Philippine Daily Inquirer

LAWYER WHO HALED DUTERTE TO ICC DIES

- By Ryan D. Rosauro @InqNationa­l —WITH A REPORT FROM INQUIRER RESEARCH

ILIGAN CITY—The lawyer who haled President Duterte to the Internatio­nal Criminal Court (ICC) for the extrajudic­ial killings (EJKs) that occurred under the “war on drugs” has died after testing positive for the disease that he had labeled a hoax.

Jude Josue Sabio, who was among the first to file a complaint against the President at the ICC in The Hague in 2017, and who withdrew it three years later, died around 4.30 a.m. on April 13, according to lawyer Larry Gadon.

In a short video posted online, Gadon said Sabio had died of a stroke, that his remains were set for cremation, and that he had tested positive for COVID-19.

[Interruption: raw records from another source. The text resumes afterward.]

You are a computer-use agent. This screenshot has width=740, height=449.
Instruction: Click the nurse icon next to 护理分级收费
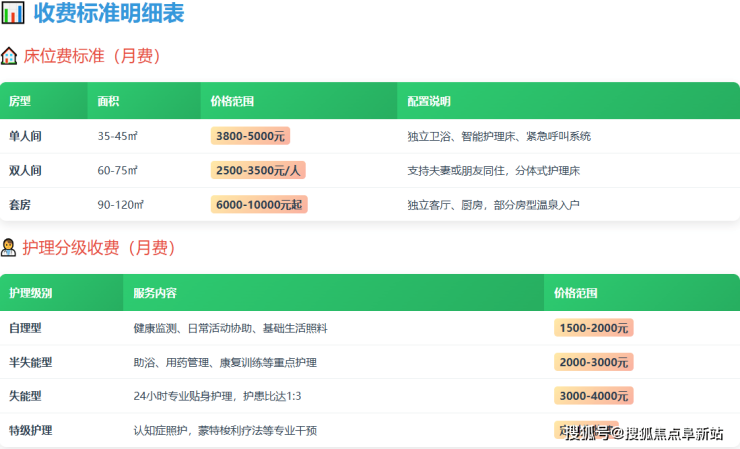point(9,247)
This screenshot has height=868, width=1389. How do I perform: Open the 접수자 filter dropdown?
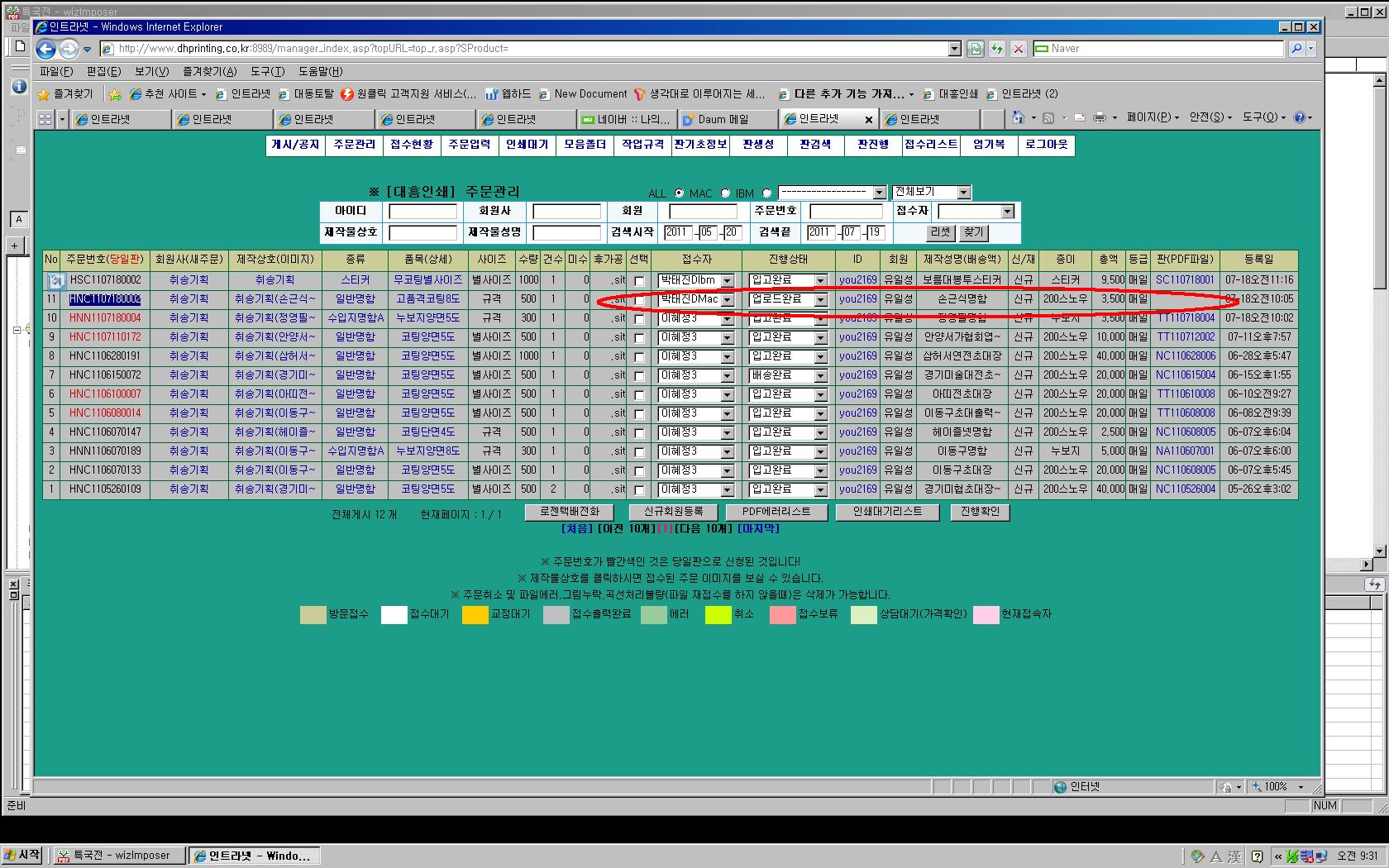(x=1007, y=212)
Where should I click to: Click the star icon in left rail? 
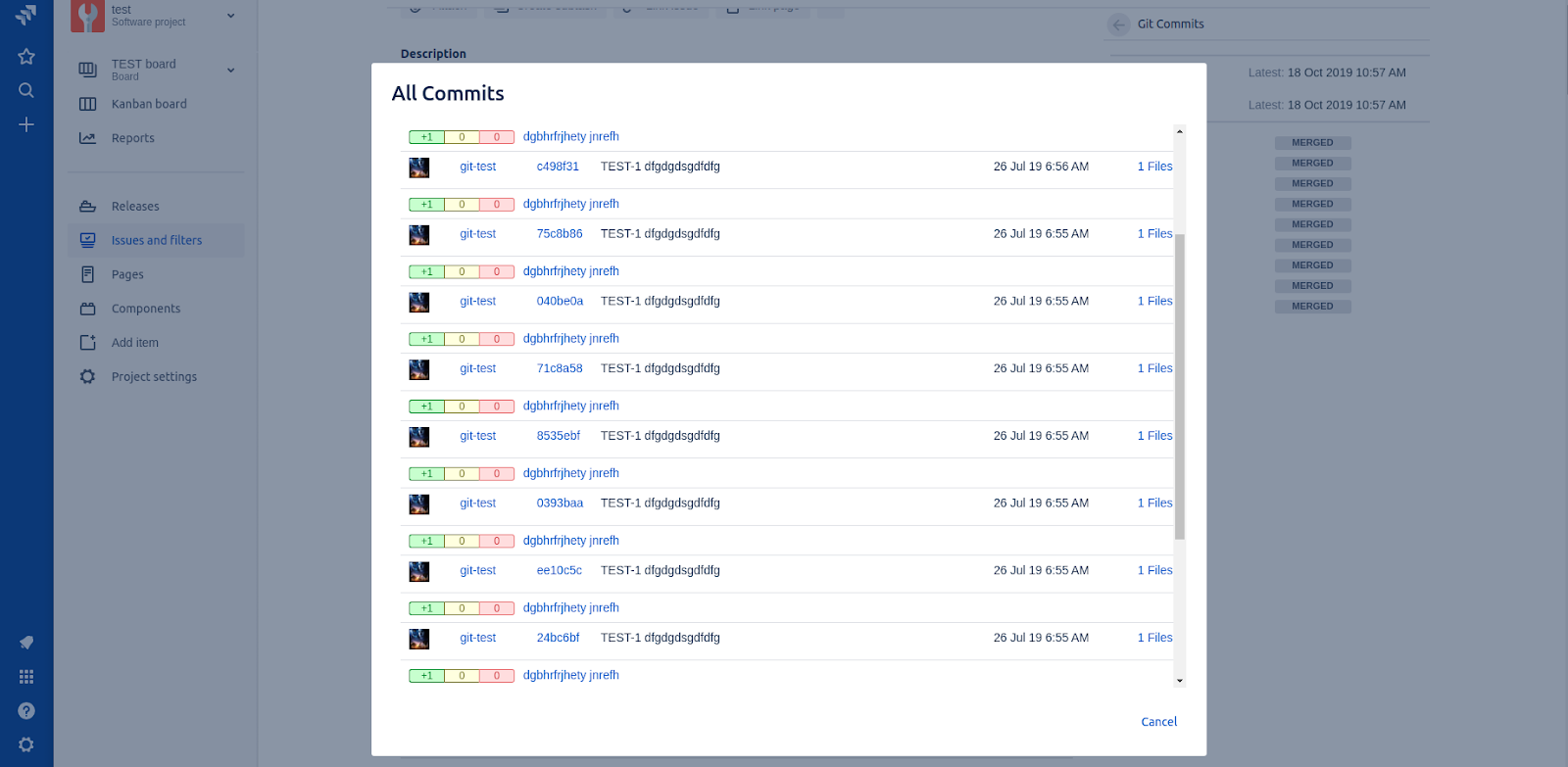(26, 57)
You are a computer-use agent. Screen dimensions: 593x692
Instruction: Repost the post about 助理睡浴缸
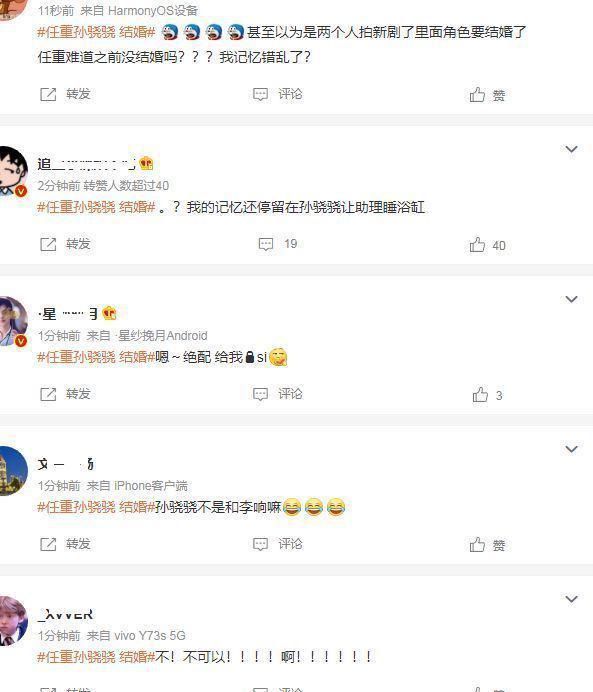[65, 244]
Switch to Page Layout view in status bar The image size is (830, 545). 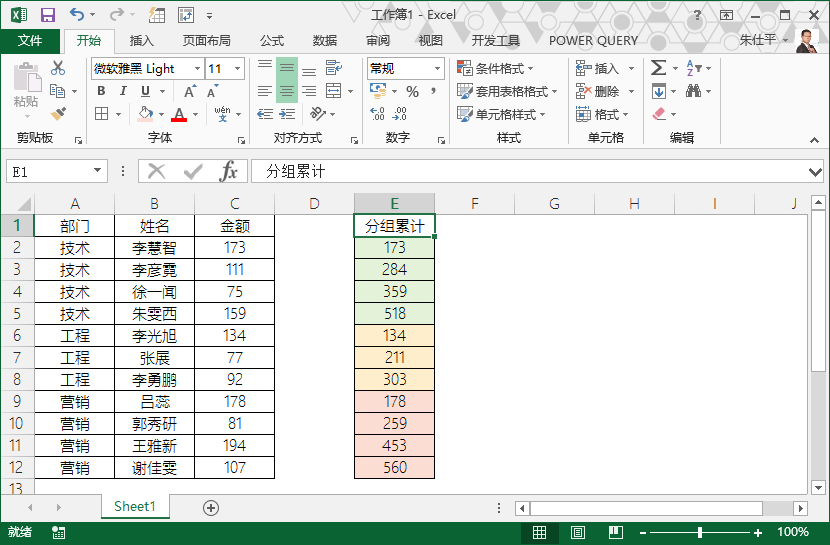click(x=577, y=532)
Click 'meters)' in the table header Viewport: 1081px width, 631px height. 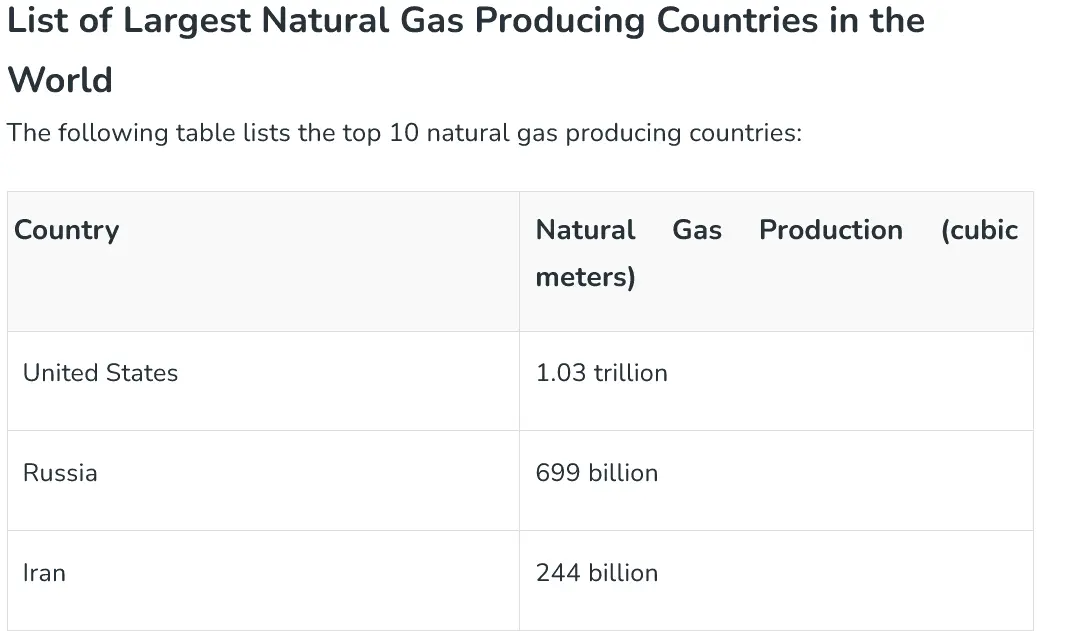[585, 277]

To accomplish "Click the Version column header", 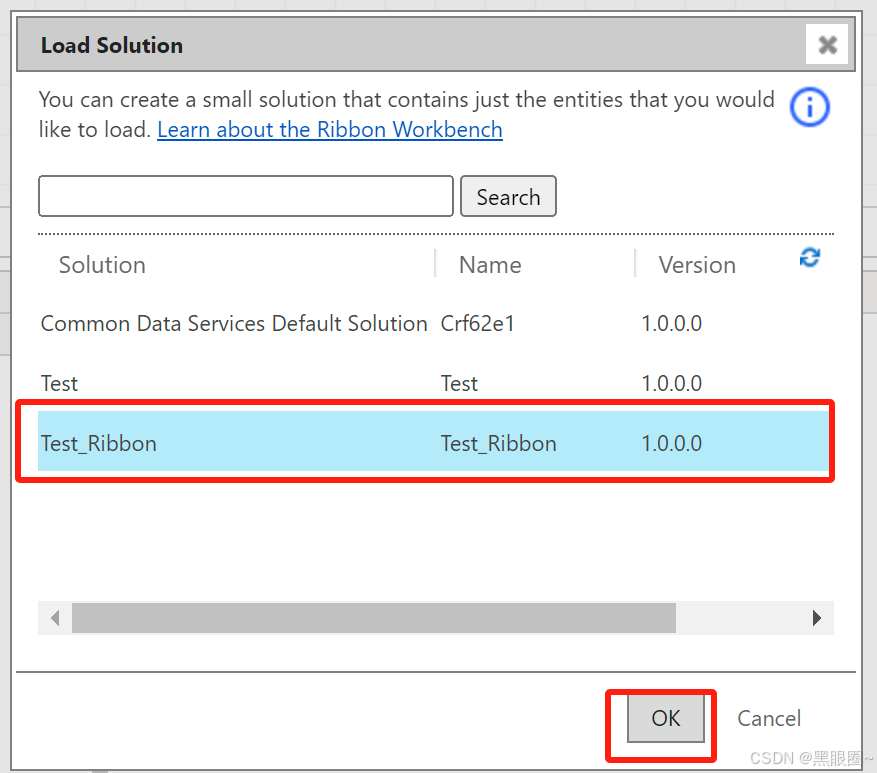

Sabio hogged the headlines late in 2016 for standing as lawyer of Edgar Matobato, a confessed hitman of the Davao Death Squad supposedly organized by Mr. Duterte when he was mayor of Davao City beginning in 1988.

Matobato testified at a Senate inquiry into the EJKs that were said to resemble some of the killings of the hit squad back then.

Complaint withdrawn

Sabio took the matter further by filing the first informatio­n at the ICC about Mr. Duterte’s alleged criminal responsibi­lity for the war on drugs.

He filed the 77-page case in April 2017. But in January 2020, he wrote the ICC that he was withdrawin­g his complaint because, he said, the case was just part of the propaganda of the political opposition against Mr. Duterte.

Posting online, former Sen. Antonio Trillanes IV, whom the lawyer implicated as behind the political propaganda against Mr. Duterte, said: “Atty. Jude Sabio was a good man, but like all of us he had a vulnerabil­ity. May he rest in peace.”

In his complaint against the President and 11 of the latter’s allies, Sabio cited the “continuing mass murder” in the Philippine­s that supposedly began during Mr. Duterte’s time as Davao mayor and went on under the antidrug and anticrime campaigns.

Sabio told the Inquirer in an interview in February 2018 that he felt “tremendous pressure” from the implicatio­ns and consequenc­es of what he might have set in motion and feared for his personal safety.

Disbarment threat

Solicitor General Jose Calida, one of the 11 officials whom Sabio wanted the ICC to investigat­e, threatened to initiate disbarment proceeding­s against him.

In withdrawin­g the case he filed at the ICC, Sabio also said his turnaround was motivated partly by the “pittance “he supposedly received from the opposition for his services.

As the COVID-19 pandemic was peaking, Sabio espoused the controvers­ial view that the deadly disease was a hoax.

“If this medical opinion of doctors were to be believed, this government’s draconian response of a lockdown originated from nothing but a hoax of global proportion­s. The government just acted like a coward[ly] huge elephant being attacked by a tiny cat, tripping in fear and panic and falling into a cliff to meet its death,” Sabio wrote in the Mindanao Gold Star Daily on May 19, 2020.

He would go on to write several more opinion pieces denying the reality of COVID-19.

Sabio is a native of Tagoloan, Misamis Oriental, where he made an unsuccessf­ul attempt in 2010 to be elected mayor.